§ **Problem**: Please set down every entry below exactly as given.
========================================
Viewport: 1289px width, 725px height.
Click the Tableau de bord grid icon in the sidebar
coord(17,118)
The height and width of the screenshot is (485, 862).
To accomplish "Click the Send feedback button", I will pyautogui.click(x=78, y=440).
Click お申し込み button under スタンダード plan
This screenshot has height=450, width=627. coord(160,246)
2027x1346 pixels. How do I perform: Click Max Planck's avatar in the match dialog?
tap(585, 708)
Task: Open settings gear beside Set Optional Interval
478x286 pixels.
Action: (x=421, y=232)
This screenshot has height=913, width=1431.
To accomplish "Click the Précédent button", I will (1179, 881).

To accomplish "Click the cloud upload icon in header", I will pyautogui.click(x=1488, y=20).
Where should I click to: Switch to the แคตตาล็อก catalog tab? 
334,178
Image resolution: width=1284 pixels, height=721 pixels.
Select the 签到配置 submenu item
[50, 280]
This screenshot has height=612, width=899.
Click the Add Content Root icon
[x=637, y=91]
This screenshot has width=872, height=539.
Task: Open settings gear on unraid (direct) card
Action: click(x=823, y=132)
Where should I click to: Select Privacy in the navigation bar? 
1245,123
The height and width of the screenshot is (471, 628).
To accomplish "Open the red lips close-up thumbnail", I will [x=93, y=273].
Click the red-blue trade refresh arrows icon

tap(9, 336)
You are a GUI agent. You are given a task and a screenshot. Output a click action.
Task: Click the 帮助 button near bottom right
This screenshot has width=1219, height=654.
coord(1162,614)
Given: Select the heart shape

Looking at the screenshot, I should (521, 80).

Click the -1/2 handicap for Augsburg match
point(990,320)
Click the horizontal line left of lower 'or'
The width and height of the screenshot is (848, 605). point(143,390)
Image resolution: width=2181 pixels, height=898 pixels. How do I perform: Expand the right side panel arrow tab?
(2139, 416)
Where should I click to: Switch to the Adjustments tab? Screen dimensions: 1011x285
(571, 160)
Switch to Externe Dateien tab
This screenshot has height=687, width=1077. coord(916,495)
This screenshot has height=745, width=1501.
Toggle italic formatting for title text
========================================
§ **Answer for this exercise**:
Viewport: 1289px width, 725px height.
Click the Tableau de bord grid icon in the sidebar
coord(17,118)
The height and width of the screenshot is (485, 862).
To accomplish "Click the Send feedback button", I will pyautogui.click(x=78, y=440).
Click お申し込み button under スタンダード plan
This screenshot has height=450, width=627. coord(160,246)
2027x1346 pixels. How do I perform: Click Max Planck's avatar in the match dialog?
tap(585, 708)
Task: Open settings gear beside Set Optional Interval
478x286 pixels.
Action: (x=421, y=232)
This screenshot has height=913, width=1431.
To accomplish "Click the Précédent button", I will (1179, 881).

To accomplish "Click the cloud upload icon in header", I will pyautogui.click(x=1488, y=20).
Where should I click to: Switch to the แคตตาล็อก catalog tab? 
334,178
Image resolution: width=1284 pixels, height=721 pixels.
Select the 签到配置 submenu item
[50, 280]
This screenshot has height=612, width=899.
Click the Add Content Root icon
[x=637, y=91]
This screenshot has width=872, height=539.
Task: Open settings gear on unraid (direct) card
Action: click(x=823, y=132)
Where should I click to: Select Privacy in the navigation bar? 
1245,123
The height and width of the screenshot is (471, 628).
To accomplish "Open the red lips close-up thumbnail", I will [x=93, y=273].
Click the red-blue trade refresh arrows icon

tap(9, 336)
You are a GUI agent. You are given a task and a screenshot. Output a click action.
Task: Click the 帮助 button near bottom right
This screenshot has width=1219, height=654.
coord(1162,614)
Given: Select the heart shape

Looking at the screenshot, I should (521, 80).

Click the -1/2 handicap for Augsburg match
point(990,320)
Click the horizontal line left of lower 'or'
The width and height of the screenshot is (848, 605). point(143,390)
Image resolution: width=2181 pixels, height=898 pixels. How do I perform: Expand the right side panel arrow tab?
(2139, 416)
Where should I click to: Switch to the Adjustments tab? Screen dimensions: 1011x285
(571, 160)
Switch to Externe Dateien tab
This screenshot has height=687, width=1077. coord(916,495)
This screenshot has height=745, width=1501.
Toggle italic formatting for title text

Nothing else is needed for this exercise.